My life changed forever on July 2, 2013. And yes, I can remember the exact date because the government scheme that has allowed me to live a relatively normal life launched the day before. Pretty damn sure I was the only thirteen-year-old who was excited about new government legislation, but this was huge.

Living in one of the scheme’s trial sites, I was one of the first people in Australia standing on the doorstep of a shiny new National Disability Insurance Scheme office. We’d been waiting for this day for so long, and it was finally about to happen. My first-ever planning meeting, where I got to say what I wanted to do in my life and secure the funding necessary to make it happen.

These meetings were now going to be a part of my life until the day I died, which to any other teenager would have been the most boring thought ever. However, I understood that the alternative would be very grim, so an annual meeting to have the opportunity to live a normal life like my peers sounded like a small price to pay.

That meeting was exactly what we’d been promised. A very personal experience where my mum and I sat in a room with a woman with whom we’d become very close friends over the last few months, talking about what we both wanted my life to look like and what we needed to make that happen.

It wasn’t about how we were going to meet goals that other people had set for me, or how much intervention my mum was going to put me through to help me improve. It was about me wanting to spend time with my friends without my parents, about my goals of representing Australia and, one day, moving out of my family home and living independently.

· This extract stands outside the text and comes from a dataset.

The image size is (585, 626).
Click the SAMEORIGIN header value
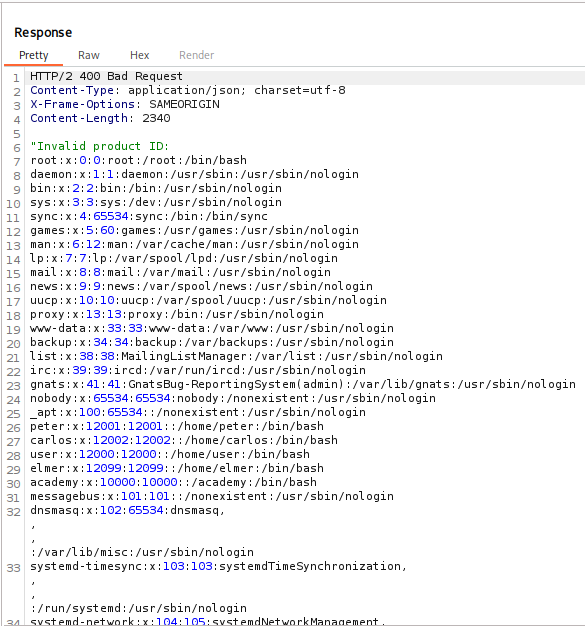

You know, normal life for a teenager, even though I need help in every single aspect of my life. That kid had no idea how hard she’d have to be still fighting thirteen years later to keep the right to live an ordinary, boring adult life.

Mum and I were both expressing how much of a normal life we wanted.

We were also among the first people to choose to self-manage my NDIS plan, and mum was one of the biggest pioneers of that movement, literally writing the initial manual on self-management.

I received my first NDIS plan in August 2013, and one of my first typical experiences was to take my friend shopping and to dinner; back then, this was a huge difference. Before the NDIS, I needed my parents to do everything for me, meaning that I was the kid who was bringing my parents along to pretty much everything. The NDIS meant that I could employ support workers I chose, along with my mum, which allowed me to step into a typical teenage life.

After about six months on the scheme, I found myself getting asked to give presentations in front of hundreds of people who had no business listening to a fourteen-year-old who had no qualifications other than going shopping with her friends and no longer needing her mum to be the only one wiping her arse. You had to actively avoid having to see my face in the disability sector because I was the scheme’s original poster child.

Even today, if you Google my name, you’ll see the many, many speeches I’ve given.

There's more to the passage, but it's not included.